A drop of water fell onto my phone screen, interrupting my walk-and-text-like-a-teenager habit.
Annoyed and surprised I looked up, my leisurely walk slowing into a pause and I let out an audible oh, shit! of dawning recognition. Holy… my walk home from the tram resumed, but as an all-out sprint under the spontaneous thunderstorm that broke out above the city. I had half-a-mile to go before I reached the Barry’s, and the sky was sending rounds of bullets to anything it could see, machine-gunning my head with the enthusiasm of a six-year old boy playing GI Joe. I was completely under attack and had no umbrella-resembling weapons at my disposal…what the heck? It had been a blisteringly hot and sunny day not but four minutes ago.
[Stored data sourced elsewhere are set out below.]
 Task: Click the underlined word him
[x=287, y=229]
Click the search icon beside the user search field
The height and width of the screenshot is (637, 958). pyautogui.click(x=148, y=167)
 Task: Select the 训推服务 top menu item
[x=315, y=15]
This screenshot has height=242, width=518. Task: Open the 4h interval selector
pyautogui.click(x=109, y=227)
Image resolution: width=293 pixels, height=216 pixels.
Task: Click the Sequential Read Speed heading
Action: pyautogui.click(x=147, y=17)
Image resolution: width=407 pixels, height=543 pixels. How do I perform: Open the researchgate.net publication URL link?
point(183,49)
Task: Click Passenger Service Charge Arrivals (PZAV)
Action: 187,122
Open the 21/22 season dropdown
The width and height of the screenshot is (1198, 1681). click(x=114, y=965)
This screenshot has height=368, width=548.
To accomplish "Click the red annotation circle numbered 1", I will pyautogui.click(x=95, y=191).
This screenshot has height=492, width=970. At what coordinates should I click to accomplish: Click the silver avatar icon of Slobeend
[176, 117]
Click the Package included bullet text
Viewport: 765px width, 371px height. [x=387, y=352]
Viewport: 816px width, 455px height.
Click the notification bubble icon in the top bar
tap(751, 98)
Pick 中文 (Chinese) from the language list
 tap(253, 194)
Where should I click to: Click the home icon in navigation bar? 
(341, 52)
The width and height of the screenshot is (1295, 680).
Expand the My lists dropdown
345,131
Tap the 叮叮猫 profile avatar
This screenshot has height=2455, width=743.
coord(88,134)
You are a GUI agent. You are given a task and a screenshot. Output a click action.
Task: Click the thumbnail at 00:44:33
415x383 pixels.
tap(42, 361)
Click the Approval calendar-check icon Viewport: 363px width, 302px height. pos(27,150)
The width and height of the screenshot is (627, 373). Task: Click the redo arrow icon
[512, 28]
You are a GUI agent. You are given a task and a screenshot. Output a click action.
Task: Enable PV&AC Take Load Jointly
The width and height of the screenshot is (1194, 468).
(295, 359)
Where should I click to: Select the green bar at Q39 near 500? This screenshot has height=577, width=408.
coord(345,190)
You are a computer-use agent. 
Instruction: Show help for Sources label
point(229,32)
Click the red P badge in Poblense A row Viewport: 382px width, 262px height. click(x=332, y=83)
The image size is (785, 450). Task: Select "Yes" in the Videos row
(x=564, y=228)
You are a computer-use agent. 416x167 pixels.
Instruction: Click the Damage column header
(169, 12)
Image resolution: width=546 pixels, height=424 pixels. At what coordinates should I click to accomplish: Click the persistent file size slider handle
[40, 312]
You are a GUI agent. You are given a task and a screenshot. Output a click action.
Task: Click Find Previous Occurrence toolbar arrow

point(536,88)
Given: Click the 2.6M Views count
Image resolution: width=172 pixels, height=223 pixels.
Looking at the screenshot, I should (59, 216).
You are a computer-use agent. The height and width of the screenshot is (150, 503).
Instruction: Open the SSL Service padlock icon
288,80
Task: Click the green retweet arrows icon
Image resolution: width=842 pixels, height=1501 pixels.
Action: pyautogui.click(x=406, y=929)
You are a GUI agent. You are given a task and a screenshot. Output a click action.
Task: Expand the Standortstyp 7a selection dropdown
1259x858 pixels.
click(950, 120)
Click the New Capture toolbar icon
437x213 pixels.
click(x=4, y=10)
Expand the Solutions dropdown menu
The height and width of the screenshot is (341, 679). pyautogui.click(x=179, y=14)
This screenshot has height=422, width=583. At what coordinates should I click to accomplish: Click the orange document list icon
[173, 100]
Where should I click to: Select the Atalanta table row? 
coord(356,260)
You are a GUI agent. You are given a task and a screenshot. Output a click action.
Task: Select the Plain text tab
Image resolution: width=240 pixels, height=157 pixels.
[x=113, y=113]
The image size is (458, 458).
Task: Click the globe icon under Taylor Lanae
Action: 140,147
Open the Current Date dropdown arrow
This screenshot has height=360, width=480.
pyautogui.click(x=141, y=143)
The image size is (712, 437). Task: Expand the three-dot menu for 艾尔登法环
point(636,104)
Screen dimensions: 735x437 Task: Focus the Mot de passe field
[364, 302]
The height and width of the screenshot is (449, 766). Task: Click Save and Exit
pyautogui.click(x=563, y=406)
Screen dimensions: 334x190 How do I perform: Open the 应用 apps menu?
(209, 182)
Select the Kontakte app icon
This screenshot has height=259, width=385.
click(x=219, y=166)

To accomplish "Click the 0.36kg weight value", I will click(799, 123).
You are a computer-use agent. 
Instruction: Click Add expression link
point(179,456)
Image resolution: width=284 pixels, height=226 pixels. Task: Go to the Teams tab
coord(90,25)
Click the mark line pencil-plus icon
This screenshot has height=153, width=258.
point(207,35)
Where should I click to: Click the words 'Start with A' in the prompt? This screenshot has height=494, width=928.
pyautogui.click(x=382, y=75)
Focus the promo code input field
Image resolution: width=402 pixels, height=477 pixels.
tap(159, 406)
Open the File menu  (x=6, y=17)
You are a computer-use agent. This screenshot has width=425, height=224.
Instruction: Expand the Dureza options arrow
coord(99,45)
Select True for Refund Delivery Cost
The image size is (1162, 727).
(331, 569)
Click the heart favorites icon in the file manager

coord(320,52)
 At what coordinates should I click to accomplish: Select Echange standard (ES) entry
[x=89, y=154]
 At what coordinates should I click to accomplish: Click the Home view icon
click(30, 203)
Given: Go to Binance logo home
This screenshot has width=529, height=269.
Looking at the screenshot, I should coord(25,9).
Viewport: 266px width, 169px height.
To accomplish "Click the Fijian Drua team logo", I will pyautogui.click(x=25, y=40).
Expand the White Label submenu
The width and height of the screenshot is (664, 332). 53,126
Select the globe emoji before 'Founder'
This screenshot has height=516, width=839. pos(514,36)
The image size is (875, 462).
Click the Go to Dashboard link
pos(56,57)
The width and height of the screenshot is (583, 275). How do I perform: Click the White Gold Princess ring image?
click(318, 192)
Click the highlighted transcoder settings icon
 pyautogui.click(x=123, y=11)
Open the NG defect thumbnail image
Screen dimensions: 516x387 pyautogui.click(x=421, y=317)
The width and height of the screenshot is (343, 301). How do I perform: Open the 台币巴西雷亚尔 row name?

Hell, four minutes ago I was worried that I was too sweaty to be allowed out in public; in the last thirty seconds I was made too wet to be allowed indoors.
The new dark clouds were almost ridiculous in their sudden mercilessness, and out of instinct I shot forward to avoid the water.
Before I gained much distance I was struck by lightning.
Just kidding, I was just struck by a thought. But the thought shocked me like lightning—What was I running for? Aren’t I in France? Don’t people pay money to watch this happen to other people in movies? Don’t I pay money to watch this happen to other people in movies? I pay to watch (or go through the great effort to stream on-line for free) their freedom unravel as they get caught in the rain on some steps outside some grand cathedral…and here I was running passed l’Eglise Notre-Dame de Talence (built in 1841) like it was just another 7-11.
What was I doing, running like I had somewhere to go? The water wasn’t even cold! The air no longer hot! The heavens were sprinking—no dumping—buckets of wet magic on me.
I stopped running and started laughing.
Then I stopped laughing and started wondering.
Why did I ever run for cover when I was in the rain? When did I grow up and learn that wet clothes would be bitch to get out of? When did I learn to fret about a couple wet pages in my notebook? Oh wait! Waterfalls cascaded into my backpack as I hurriedly opened it and pulled out the gloriously remembered spare, plastic shopping bag. At first I cringed at the heavy splattering of water to the contents of my backpack, but I realized the interior’s dryness was a necessary sacrifice as I stuffed my notebook into it’s new noisy protection. There. My paper was as safe as it ever was gonna be. What’s a little sogginess, you know?
I looked up again and blinked water out of my eyes.
I kept looking up and tried blinking water back into my eyes.
This was nice.
So I kept wondering: why was this so nice?
“Because I’m in France” was too easy. As the rain pelted down even harder and thicker—and I stood there getting soppier and soppier—I realized the change I wanted for myself. From that point on, I decided, I would let the sky cleanse me whenever I got the chance. What devils had I been listening to all this time, telling me to get out of the rain? Lying to me, spreading nasty rumors that it was immensely inconvenient to get wet? When I return to the States, I’m gonna resist the urge to run away from such a purifying shower, even if I’m all dressed up.
I want to let myself get drenched in the freedom of because I’m right here and why not. There will always be towels, but a storm will never rain twice. And you always learn something from a storm.
Satisfied with the thought, I stopped wondering.
I stopped wondering and started laughing.
I kept laughing and started dancing.
Because that’s what they do in the movies, and it’s fun as fuck to do in real life.